Thought can only be something common or garden. But we are affected by
this concept as we are by that of the number one
‘The idea that one language in contrast to others can have an order of
words which corresponds to the order of thinking’?
this idea requires two proposals – two propositions –
one is the order of thinking –
and that has to be put in some language
and the other proposal is a language that corresponds to the order of
thinking – to the first language
if they correspond – the ‘two’ languages – will be one in the same
so what you end up with – is the proposal – that this language –
whatever it is – corresponds to the order of thinking –
it strikes me as a vacuous claim that could be made of any language –
the real question though is – what is the point of such a claim?
it is to ‘ground’ language or a language – in thought –
it is a foundationalist argument
logically speaking any proposal is open to question – open to doubt –
the ‘foundation’ – if you want to persist with this terminology – of any
proposition –
is uncertainty
‘It is, as it were, a contamination of the sense that we express it in a
particular language? Does it impair the rigour and purity of the proposition 25
x 25 = 625 that it is written down in a particular number system?’

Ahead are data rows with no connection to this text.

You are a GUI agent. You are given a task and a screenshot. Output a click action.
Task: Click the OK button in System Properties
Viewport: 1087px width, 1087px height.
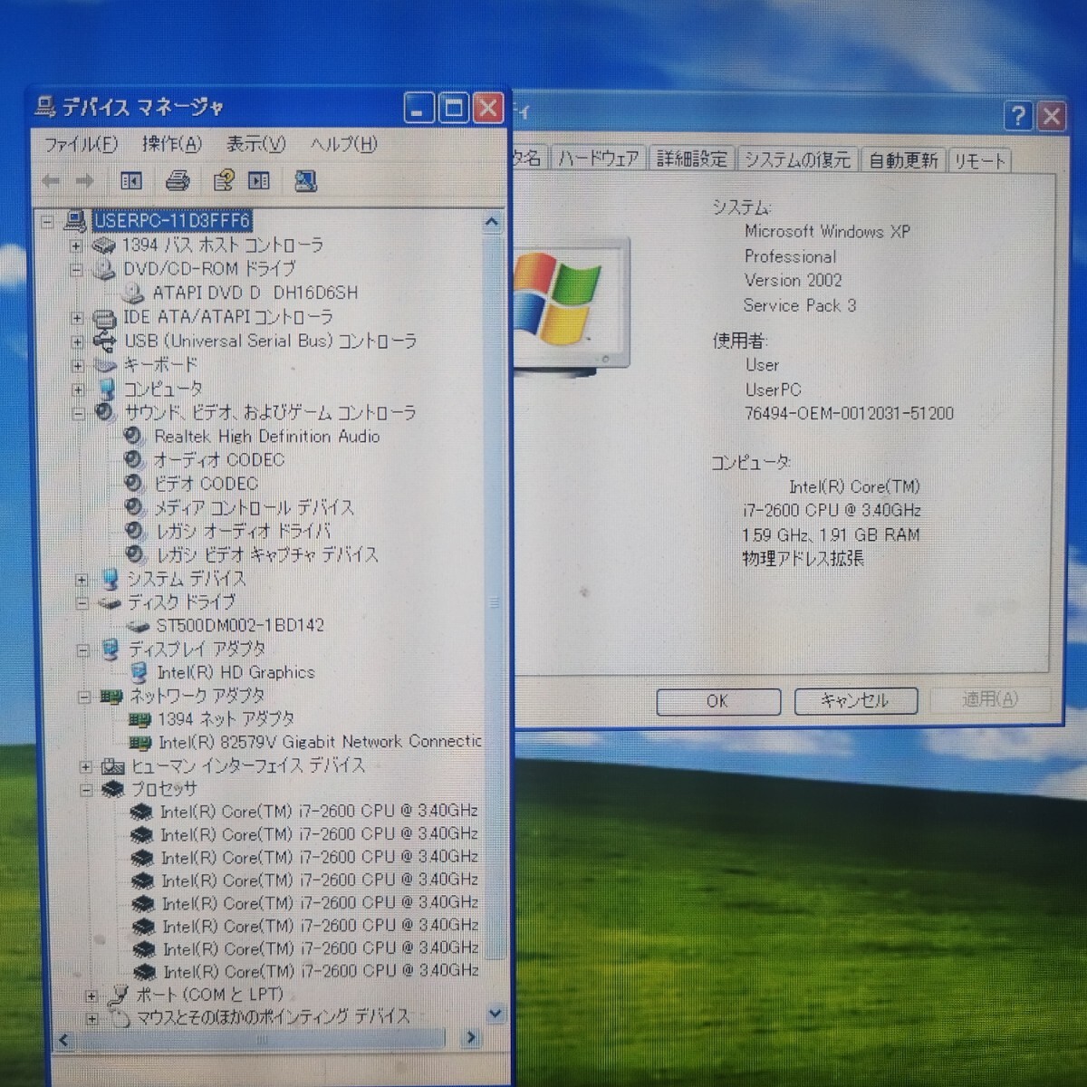(x=717, y=700)
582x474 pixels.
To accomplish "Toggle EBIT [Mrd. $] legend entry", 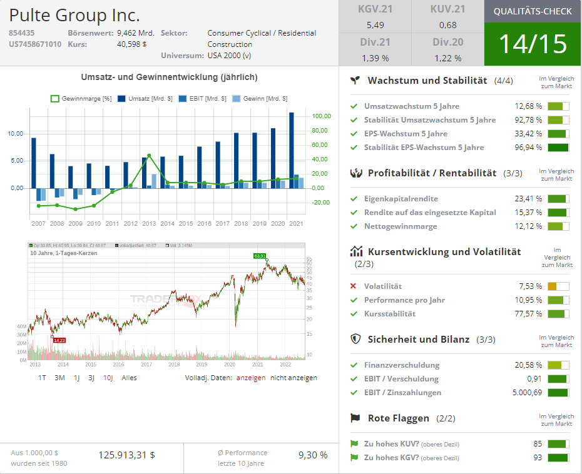I will click(202, 99).
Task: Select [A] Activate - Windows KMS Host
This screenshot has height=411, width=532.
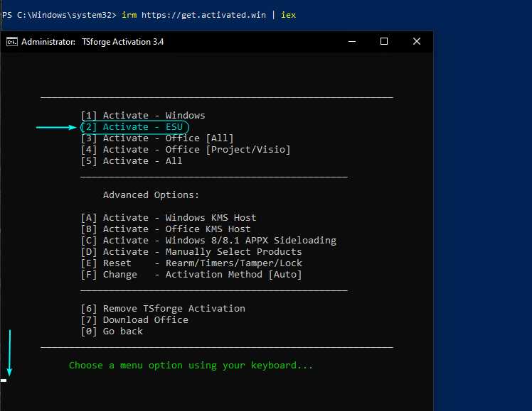Action: pyautogui.click(x=169, y=218)
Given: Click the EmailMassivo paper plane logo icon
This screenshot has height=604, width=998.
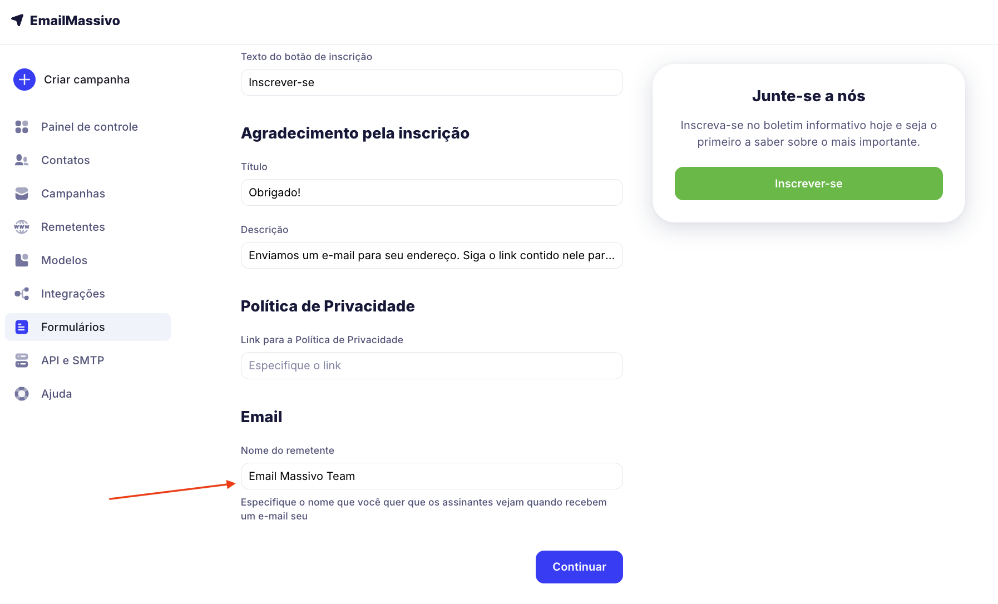Looking at the screenshot, I should coord(17,20).
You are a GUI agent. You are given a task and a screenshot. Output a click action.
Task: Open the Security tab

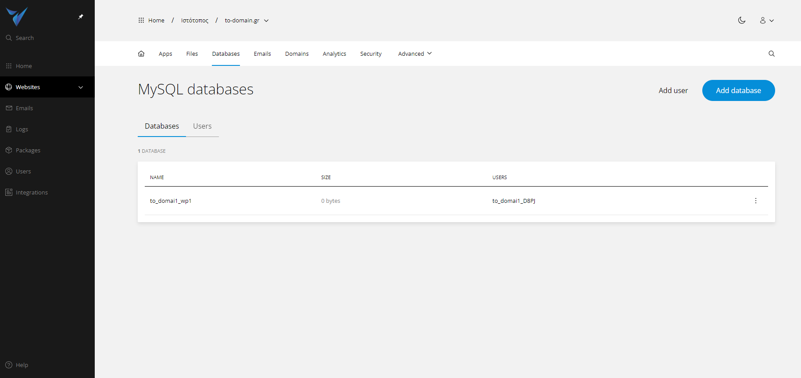[x=371, y=54]
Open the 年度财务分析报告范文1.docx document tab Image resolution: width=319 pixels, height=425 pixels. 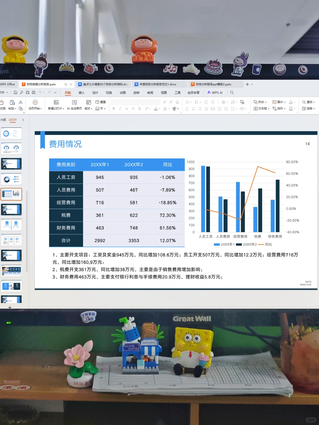click(158, 84)
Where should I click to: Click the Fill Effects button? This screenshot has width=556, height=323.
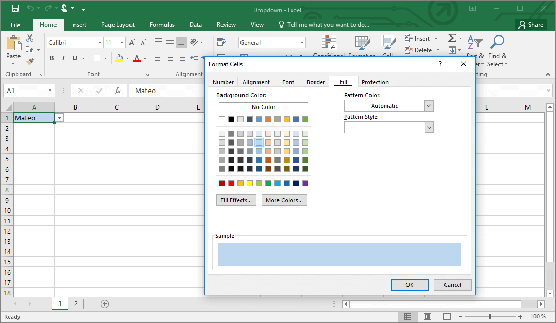point(236,200)
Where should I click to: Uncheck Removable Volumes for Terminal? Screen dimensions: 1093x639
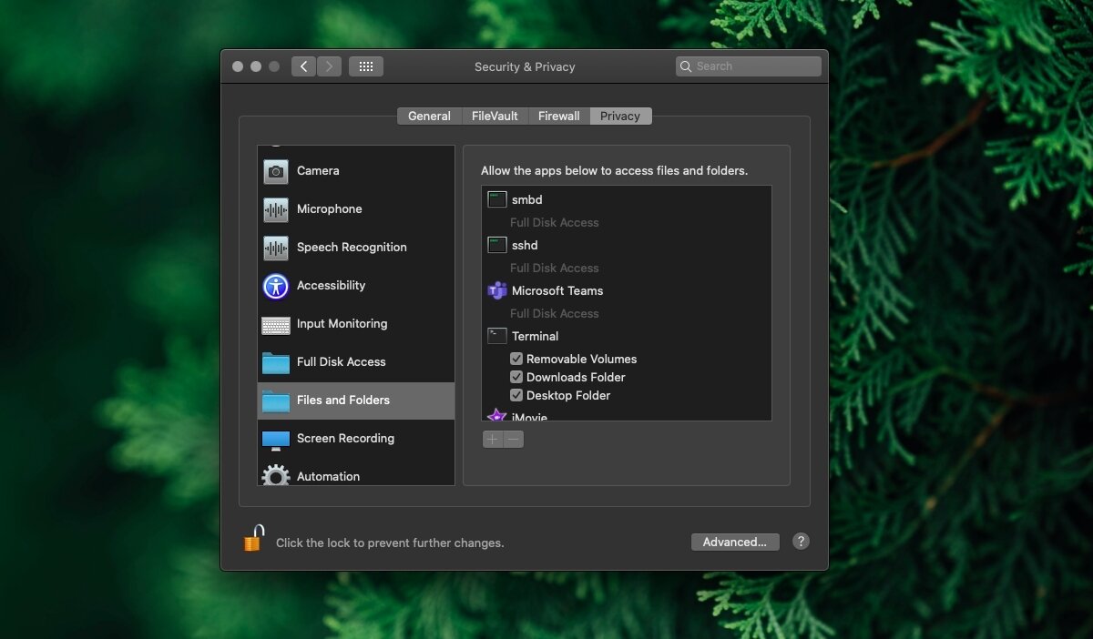point(516,359)
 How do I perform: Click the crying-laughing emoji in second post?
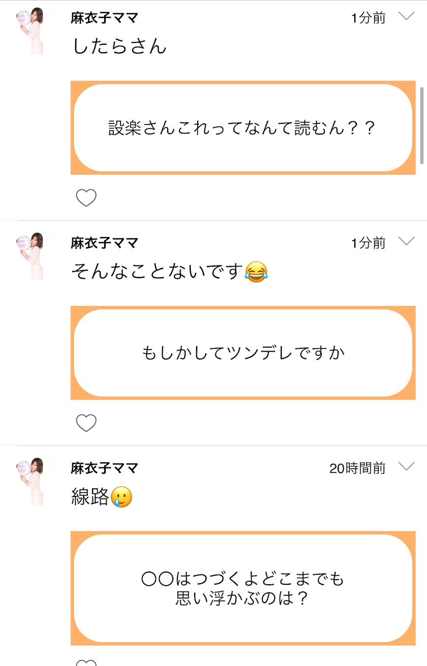pyautogui.click(x=256, y=272)
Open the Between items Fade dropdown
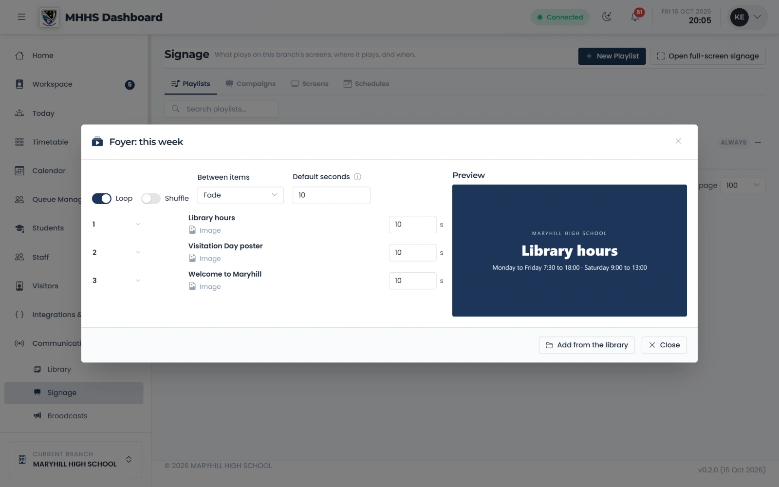 tap(241, 195)

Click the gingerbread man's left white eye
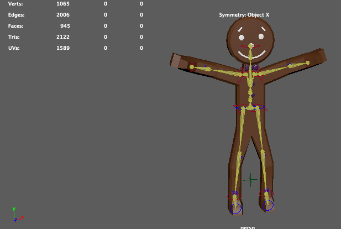[243, 39]
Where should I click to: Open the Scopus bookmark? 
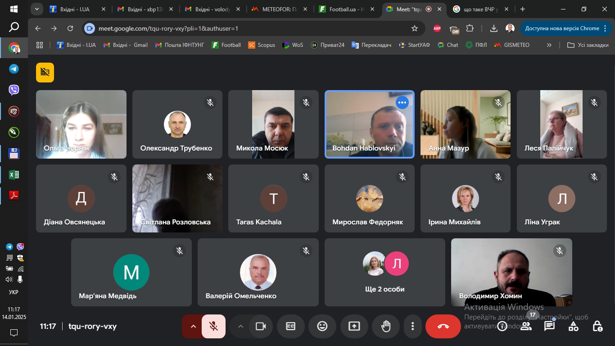[262, 45]
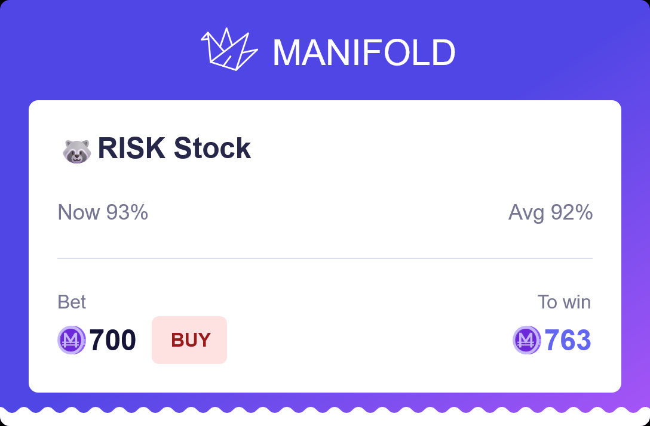Click the BUY button
650x426 pixels.
tap(189, 340)
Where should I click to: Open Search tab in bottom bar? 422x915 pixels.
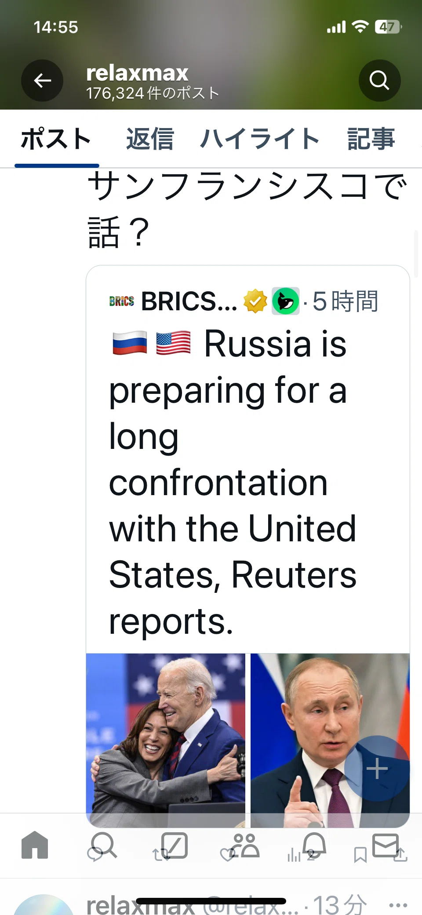tap(105, 845)
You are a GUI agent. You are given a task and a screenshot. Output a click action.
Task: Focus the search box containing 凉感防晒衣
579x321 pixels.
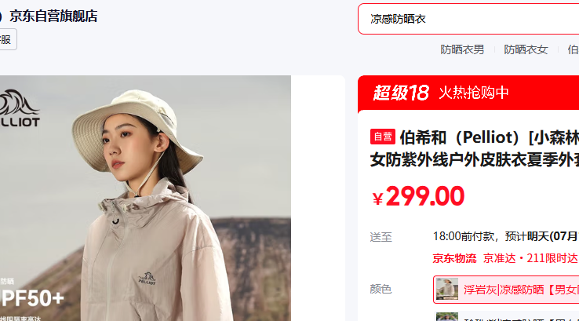click(468, 19)
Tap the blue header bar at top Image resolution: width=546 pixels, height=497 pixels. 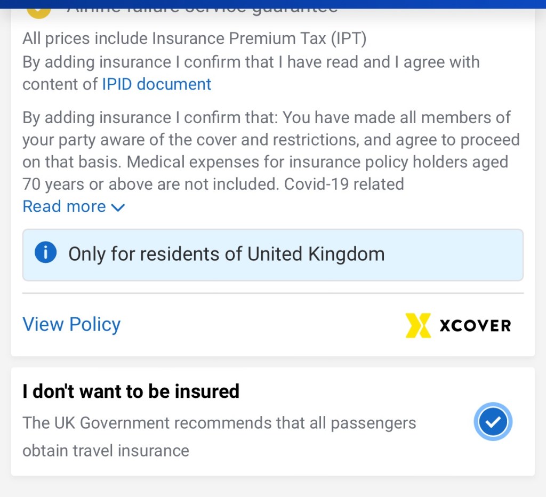[272, 3]
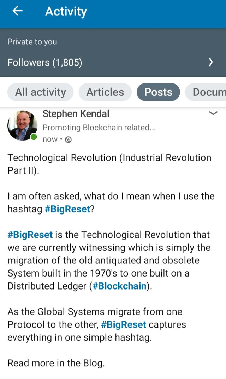The image size is (226, 379).
Task: Switch to the All activity tab
Action: coord(40,92)
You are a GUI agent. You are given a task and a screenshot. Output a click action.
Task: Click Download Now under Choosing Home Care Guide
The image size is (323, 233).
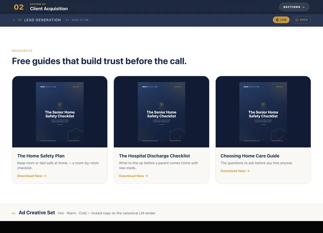(x=235, y=171)
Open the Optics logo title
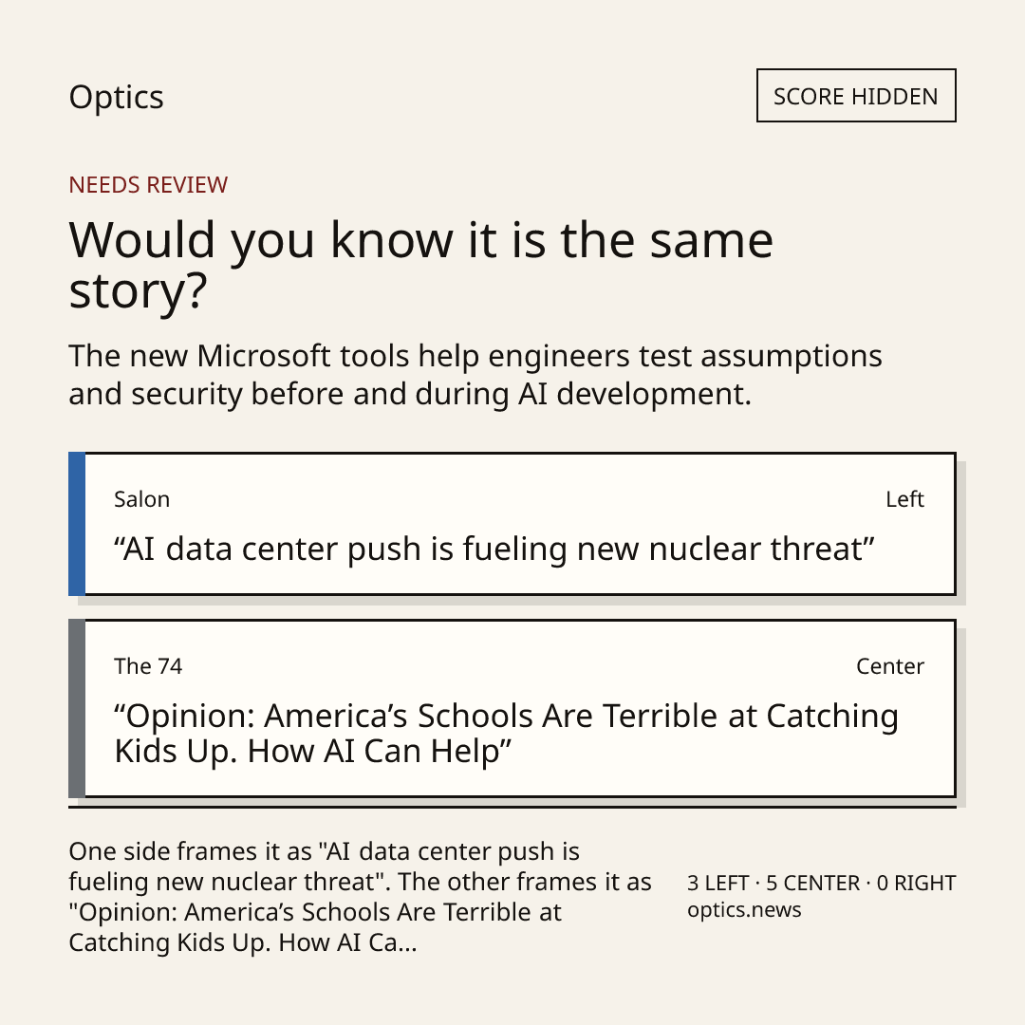The width and height of the screenshot is (1025, 1025). click(117, 98)
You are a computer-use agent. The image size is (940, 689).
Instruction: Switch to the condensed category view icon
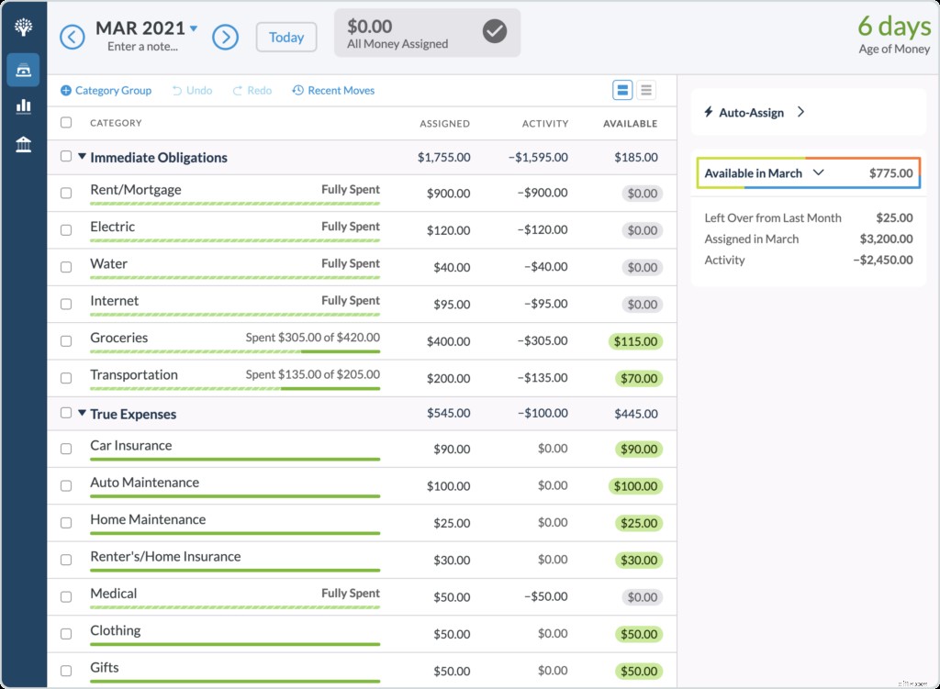pyautogui.click(x=648, y=90)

there is no contamination of
sense –
if the sense given in a
particular characterization – doesn’t express what you want –
find another characterization –
you may never hit on just the
right characterization –
that’s language – that’s life –
and that is the lesson to be learnt
‘the rigour and purity of the
proposition’ –
this wouldn’t be to load up the
proposition with rhetoric by any chance?
‘25 x25 = 625’ – is like any
proposition – open to question – open to doubt –
the history of mathematics of
arithmetic – is a history of question – of doubt – of uncertainty
mathematics as commonly practiced
is a game –
when you play games with language
– you suspend logic – you suspend question and doubt –
this is not rigour and purity –
this is game playing –
and furthermore – it is not as if
there is some over-riding proposition – that various formulations approach –
what we have is what is proposed
– just what is proposed – in whatever
language –
and whatever is proposed – is
open to question – open to doubt – is uncertain
‘Thought can only be something common or garden. But we are affected by
this concept as we are by that of the number one’?
this concept of thought – is like
any other concept – open to interpretation –
a matter for speculation
© greg t. charlton. 2014.